> To be done:
Extend the forum thread on weight initialization in PyTorch, starting right after its last line.

# Page extract start

Weight initilzation

phenixcx · February 15, 2017, 10:31am

How can we simply revise the parameters of a pretrained model in torchvision? For example, how can we revise each stride parameter of models.resnet101 in each layer? Can we set sth. just like model.conv1.stride=1?
What I can see is to write down a new model, revise the weights of the pretrained model, and copy it to the new model by net.apply(weights_init). Is there any simpler way?

Atcold · February 15, 2017, 3:16pm

Why would you need to “revise” (edit, change?) a convolutional stride of a pre-trained model?
I’m not sure I understand what you are after…

apaszke · February 15, 2017, 3:50pm

I’d recommend recreating the model - this is going to work for sure. You probably could monkey-patch the strides with a new tuple (try seeing what’s the type of this attribute in the loaded model). However keep in mind that the model was trained with different parameters, it might now work too well after that change.

phenixcx · February 16, 2017, 6:02am

Change some parameters of a pretrained model, just like ‘Going Deeper on the Tiny Imagenet Challenge’ has done. The author changed the input image size. Consequently, the filter size has to be changed. I have to do similar things. Therefore, I asked the problems. O(∩_∩)O

Thank @apaszke for detailed explanation, and @Atcold for reminder.

yichuan9527 · February 28, 2017, 6:00am

Is this way include paramters in Batch normalization?

apaszke · February 28, 2017, 11:08am

I don’t understand your question. Can you elaborate please?

yichuan9527 · February 28, 2017, 3:08pm

I see your answer

It’s clear and useful. And is this method can also initialize parameters in batch normalization?

smth · February 28, 2017, 3:58pm

yes you can initialize batchnorm too. I think you should just try these things…

Tepp · March 8, 2017, 3:01pm

Hi @Hamid
I found that weight initialization can by done as below in the latest version of pytorch

import torch.nn.init as init

self.conv1 = nn.Conv2d(3, 20, 5, stride=1, bias=True)
init.xavier_uniform(self.conv1.weight, gain=np.sqrt(2.0))
init.constant(self.conv1.bias, 0.1)

# Page extract end
# Stored rows start

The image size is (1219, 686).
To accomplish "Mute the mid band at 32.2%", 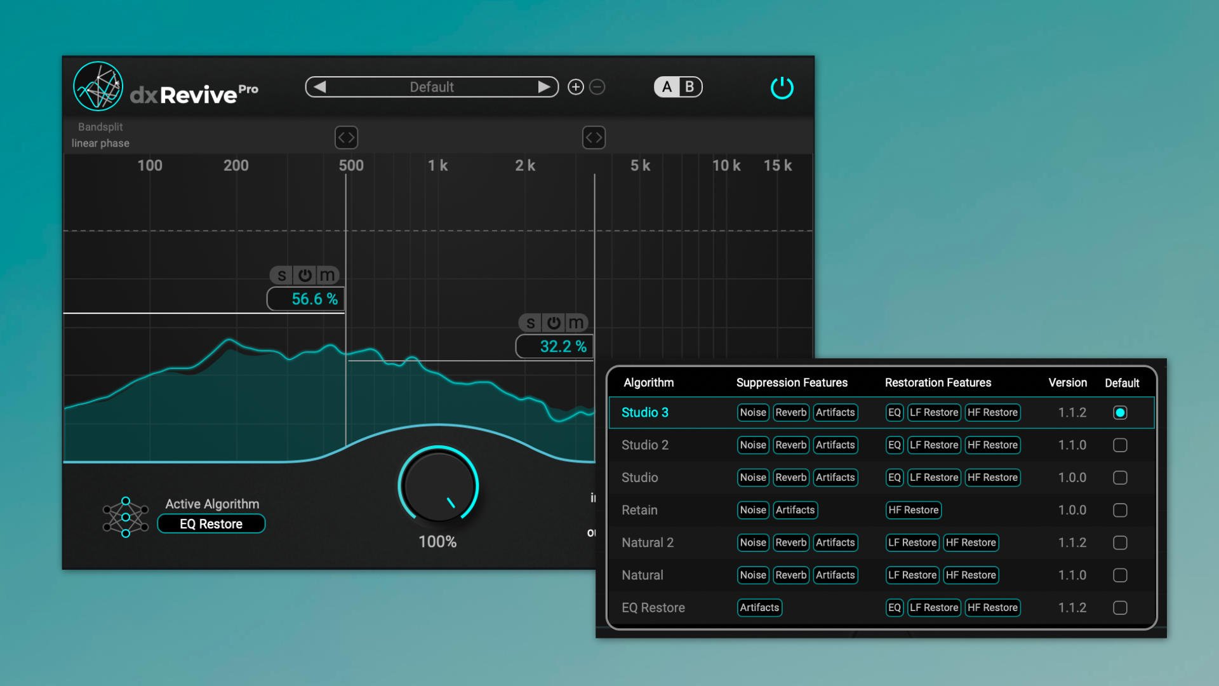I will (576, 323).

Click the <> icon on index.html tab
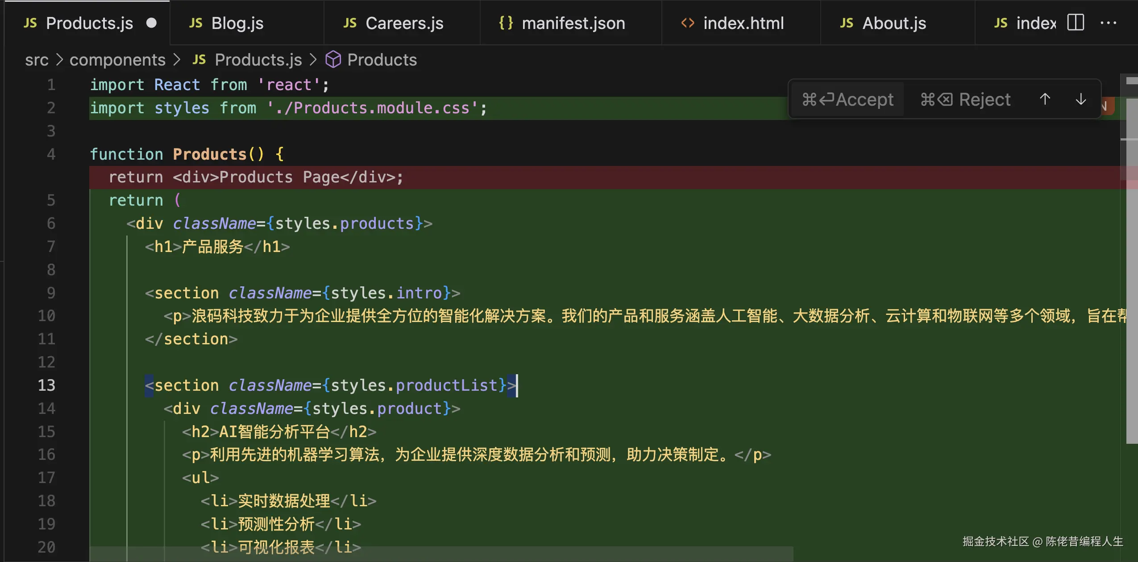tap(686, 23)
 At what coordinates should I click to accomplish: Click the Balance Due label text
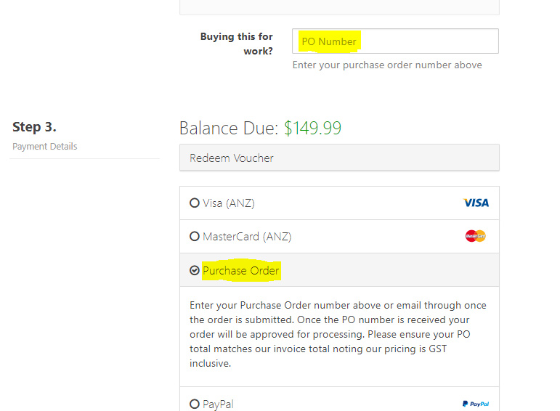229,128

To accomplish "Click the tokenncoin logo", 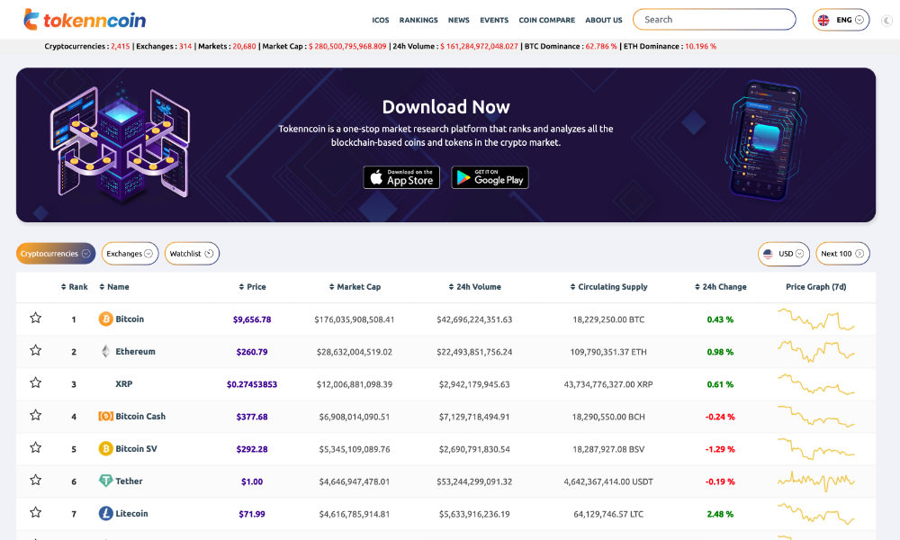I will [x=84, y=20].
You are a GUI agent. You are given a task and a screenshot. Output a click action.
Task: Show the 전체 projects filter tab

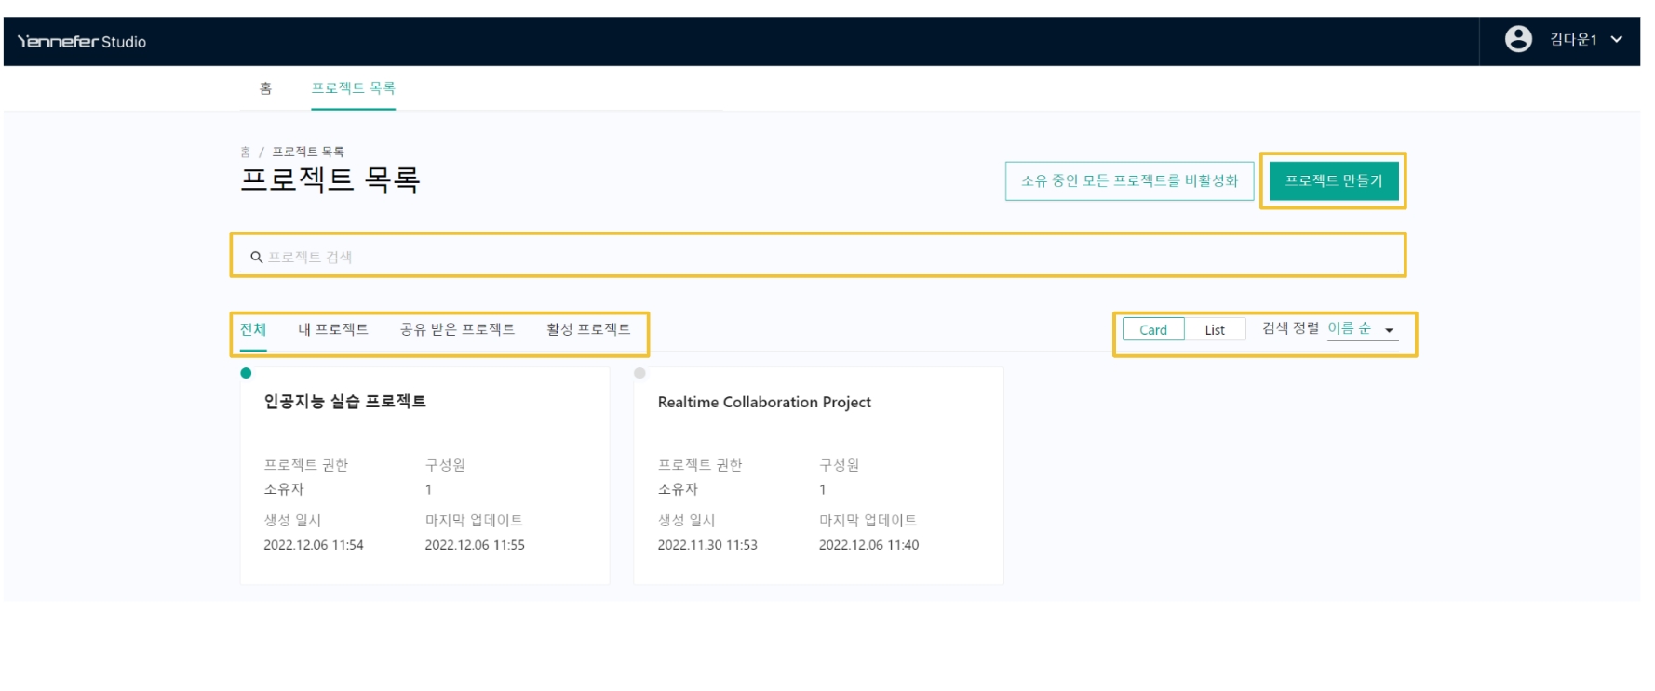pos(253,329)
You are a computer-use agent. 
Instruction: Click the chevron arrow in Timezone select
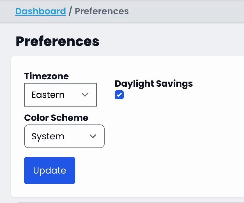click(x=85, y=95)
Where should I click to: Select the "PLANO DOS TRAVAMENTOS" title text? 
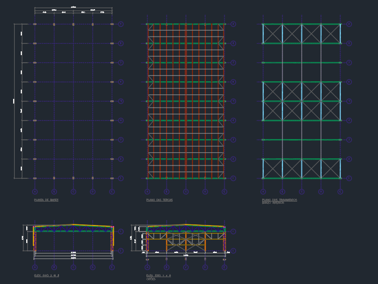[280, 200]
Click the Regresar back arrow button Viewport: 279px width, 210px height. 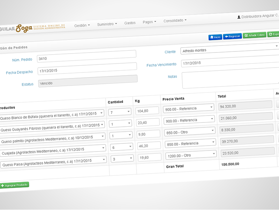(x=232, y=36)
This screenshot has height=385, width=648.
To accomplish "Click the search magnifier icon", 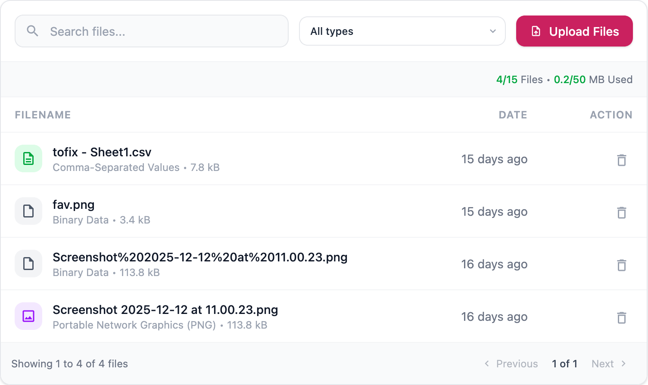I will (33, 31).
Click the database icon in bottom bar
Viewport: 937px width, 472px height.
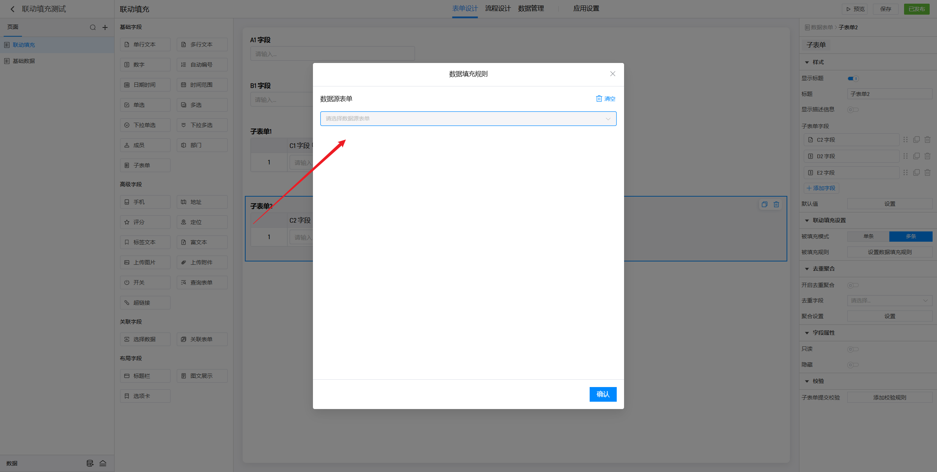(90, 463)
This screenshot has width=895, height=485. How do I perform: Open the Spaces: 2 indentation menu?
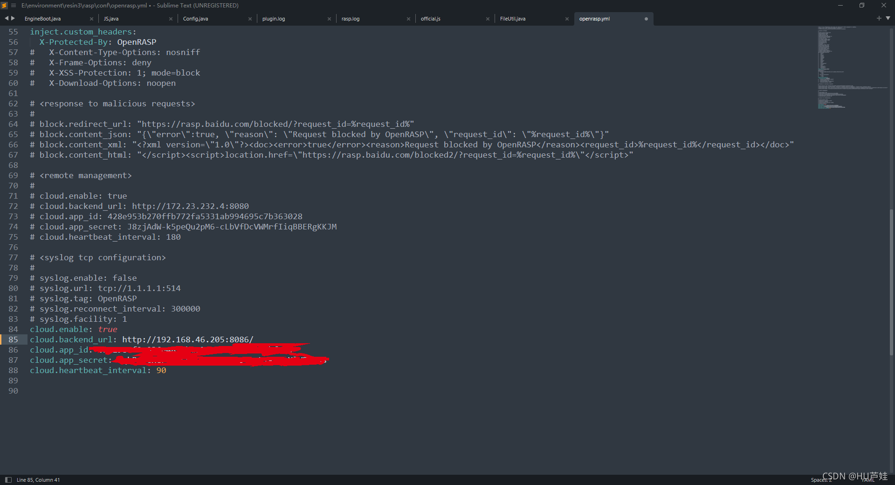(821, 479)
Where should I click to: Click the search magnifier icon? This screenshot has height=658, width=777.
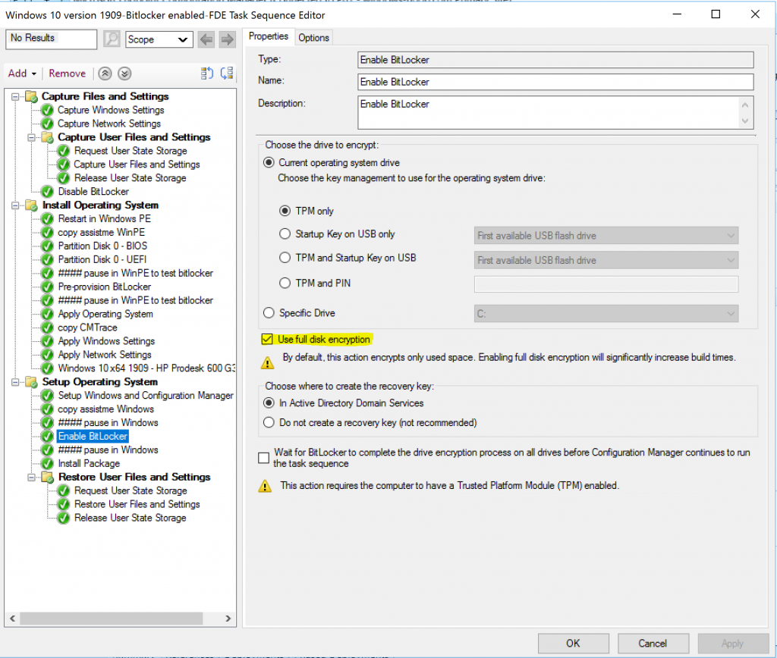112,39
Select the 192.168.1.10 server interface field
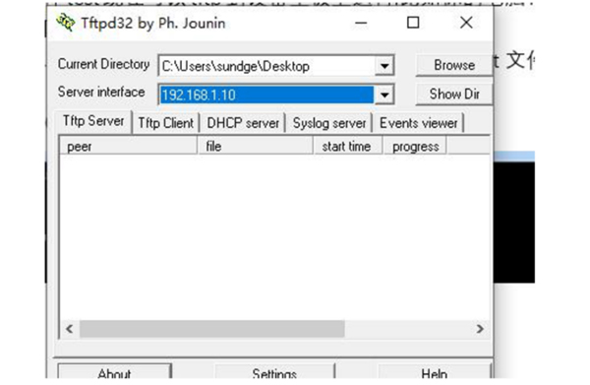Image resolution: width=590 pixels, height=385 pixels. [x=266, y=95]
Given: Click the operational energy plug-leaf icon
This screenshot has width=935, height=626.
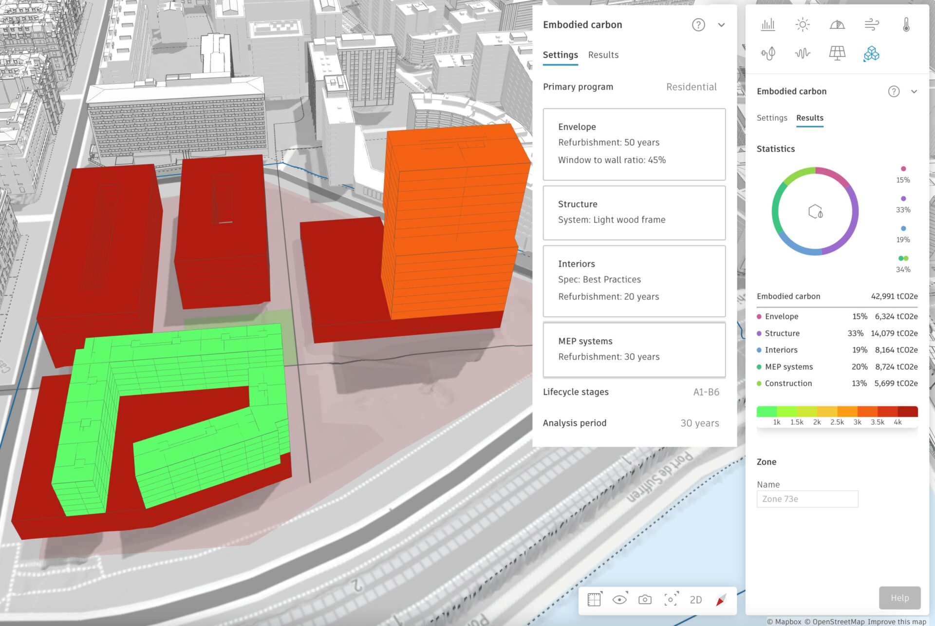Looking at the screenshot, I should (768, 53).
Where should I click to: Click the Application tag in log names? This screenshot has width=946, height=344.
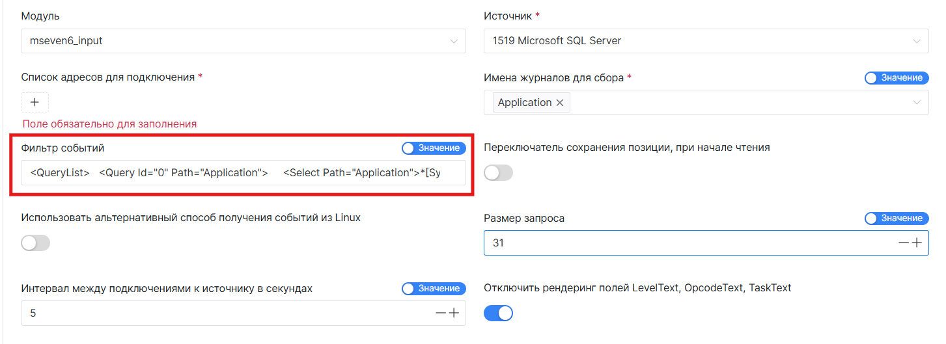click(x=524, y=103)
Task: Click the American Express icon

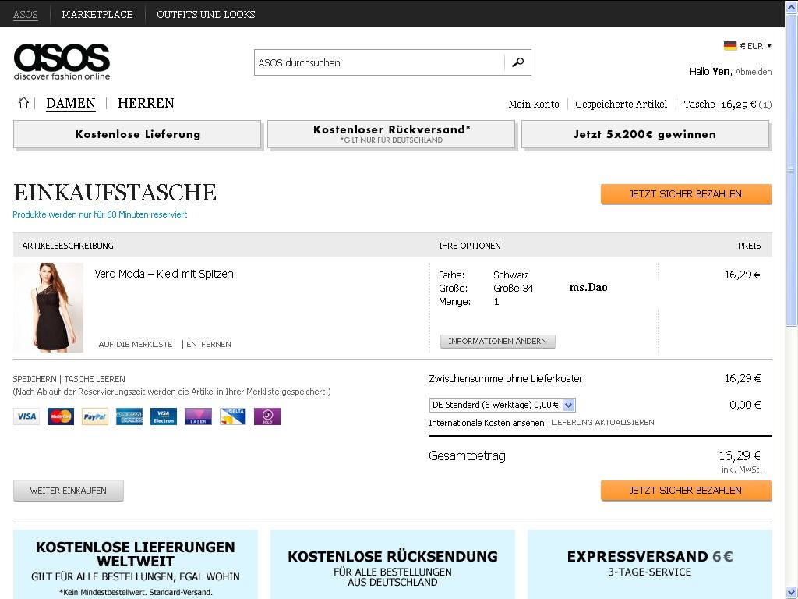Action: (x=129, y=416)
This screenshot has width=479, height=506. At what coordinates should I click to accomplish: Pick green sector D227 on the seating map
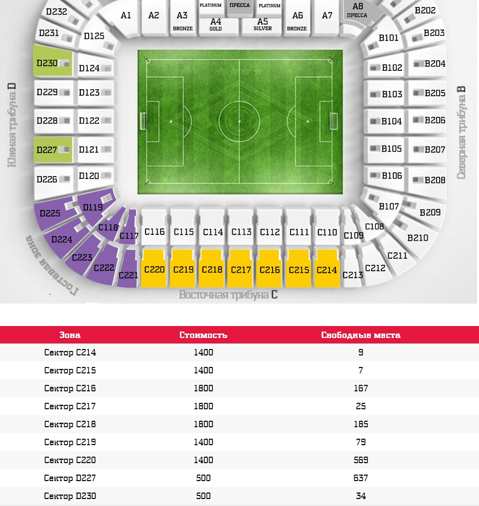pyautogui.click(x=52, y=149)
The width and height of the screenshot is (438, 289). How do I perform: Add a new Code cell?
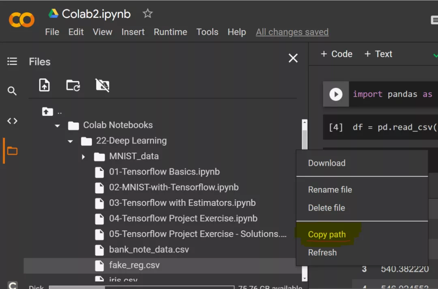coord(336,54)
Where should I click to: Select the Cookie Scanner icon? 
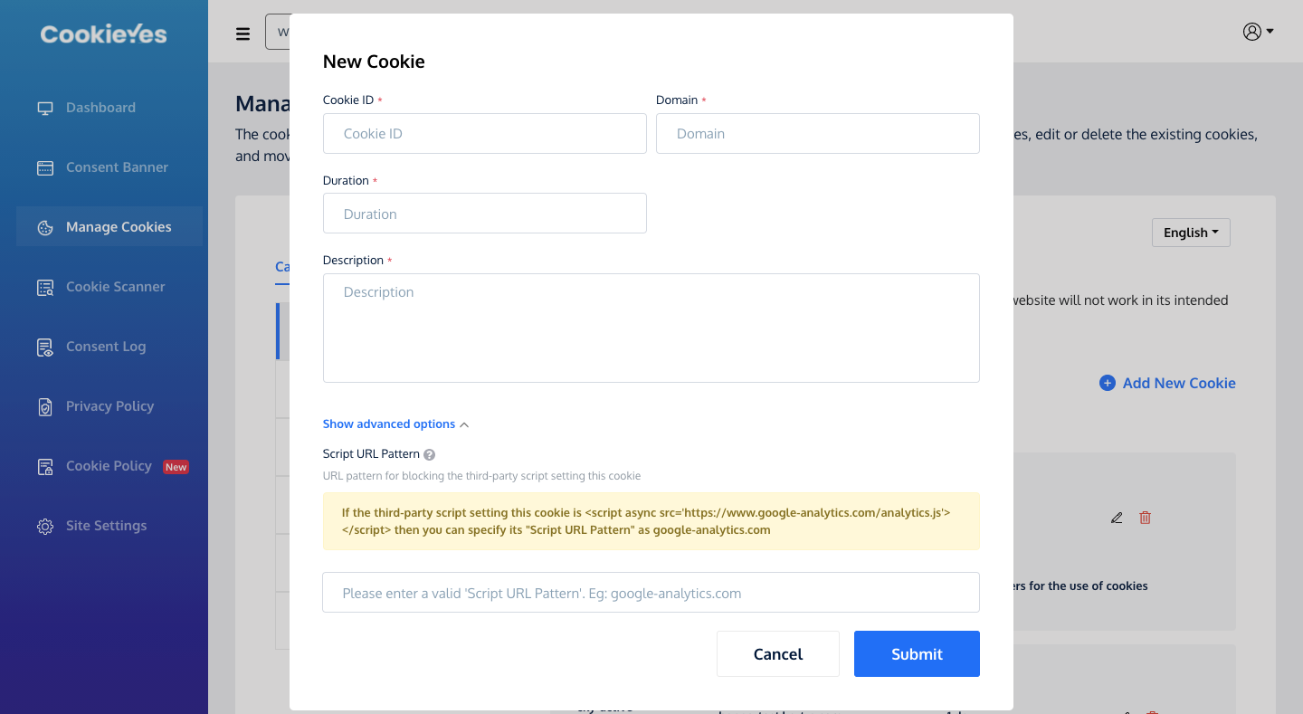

# Stored rows end

> Output of the task:
Thanks for your fantastic work @apaszke @smth @…

Soniya · March 22, 2017, 2:13pm

As you said in this post that we can extract the specific parameters with conv1Params = list(net.conv1.parameters()) and we can access the kernel values in conv1Params[0] and the bias values in convParams[1]. Similarly we can extract the parameters of each conv layer like conv2Params, conv3Params, … Now i want to initialise conv1Params in [-2 2], conv2Params in [-5, 5], and so on. Could you please me. I’m new to PyTorch. I’m learning it step by step.

smth · March 22, 2017, 2:27pm

see the comments above, they answer your question including with code snippets.

Soniya · March 23, 2017, 6:18am

Thanks for quick reply. Last night i have tried this one:
for m in net.modules():
if isinstance(m,nn.Conv2d):
m.weight.data.fill_(1)
m.bias.data.fill_(0)

And this is working fine for me. Thanks a lot.

shaun · April 12, 2017, 12:38pm

What is the default mechanism for weight initialization? Is it uniform [0, 1)?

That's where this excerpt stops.